From a correspondent:
I have often wondered what other people in America do and now, as the system starts to unravel, it makes some sense.
An immigrant associate from Russia was surprised at the number of stores when she first came. St. Petersburg has tiny mom-and-pop sized stores and one mall, MEGA mall outside town. (Well, back then) Metro Seattle had (I guess) more retail floor space than Russia. Now there is more vacant retail space in this region than all the retail space in St. Petersburg.
Still, I would guess that maybe 90% of the retail space in this region is unneeded. I wonder at Office Depots the size of an airplane hangar with two attendants and only me as a customer.
The US socio-economic momentum that kept the country functioning was based largely on traditional compliance by the population. Like the grossly unfair tax system.

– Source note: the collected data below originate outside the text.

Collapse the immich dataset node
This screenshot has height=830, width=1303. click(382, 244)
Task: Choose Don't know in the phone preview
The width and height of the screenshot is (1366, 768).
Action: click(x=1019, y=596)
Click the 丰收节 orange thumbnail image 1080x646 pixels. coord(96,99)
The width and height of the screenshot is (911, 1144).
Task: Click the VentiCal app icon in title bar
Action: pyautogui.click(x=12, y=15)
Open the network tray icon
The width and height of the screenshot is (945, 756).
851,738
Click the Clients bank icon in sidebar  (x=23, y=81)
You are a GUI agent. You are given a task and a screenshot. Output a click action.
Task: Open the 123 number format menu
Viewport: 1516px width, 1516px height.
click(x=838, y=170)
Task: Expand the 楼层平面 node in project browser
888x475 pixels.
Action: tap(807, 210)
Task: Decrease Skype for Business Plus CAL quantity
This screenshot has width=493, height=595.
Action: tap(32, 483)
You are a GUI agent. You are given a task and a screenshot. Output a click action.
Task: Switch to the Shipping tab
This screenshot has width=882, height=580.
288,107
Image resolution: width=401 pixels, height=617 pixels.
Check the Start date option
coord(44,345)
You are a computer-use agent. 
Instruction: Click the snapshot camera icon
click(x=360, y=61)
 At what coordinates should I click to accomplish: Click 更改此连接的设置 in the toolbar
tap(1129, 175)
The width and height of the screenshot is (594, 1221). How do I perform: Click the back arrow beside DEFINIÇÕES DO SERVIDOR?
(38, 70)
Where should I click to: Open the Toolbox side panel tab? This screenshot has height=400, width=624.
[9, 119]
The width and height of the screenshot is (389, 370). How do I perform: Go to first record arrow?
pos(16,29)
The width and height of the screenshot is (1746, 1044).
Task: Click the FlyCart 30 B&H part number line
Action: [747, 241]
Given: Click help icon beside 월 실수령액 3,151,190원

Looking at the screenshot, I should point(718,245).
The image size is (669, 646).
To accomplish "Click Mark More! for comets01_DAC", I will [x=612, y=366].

But the transmission of this model from cohort to cohort has failed (i.e., there will never be another cohort that buys newspapers). In September, 2021 alone, 4.3 million quit their jobs because it did not make sense to them to even have a job. No one can explain it.
Moreover, a lot of the American system was populated by sinecures. Affirmative Action and ethnic nepotism and every other kind of corruption put millions on government and corporate payrolls who could not do the jobs they formally held, often at the career expense of better-qualified white personnel, a fact which undermines not just morale but productivity and generates cynicism about the whole social order.
For many the corona was the first time they had to make decisions and many were simply not capable of it.
At the same time, regime leaders believe that they can do anything without breaking the system: slash oil production and there will still be enough gasoline; shut down power plants and there will still be enough electricity. And when these problems arise, assuming they are even considered by the rulers, they are just baffled.
It is like trying to explain calculus to your cat: The cat gets bored and wanders over to the food bowl.
Moreover, the whole industrial world is built on Just-In-Time supply chains. A very efficient system when it works, and when it hiccups, it breaks. There is a trade-off between efficiency and how brittle the structure is.
And yes, the whole juggernaut is built around keeping it going one more day.
In that spirit, let me say, Let’s go Brandon.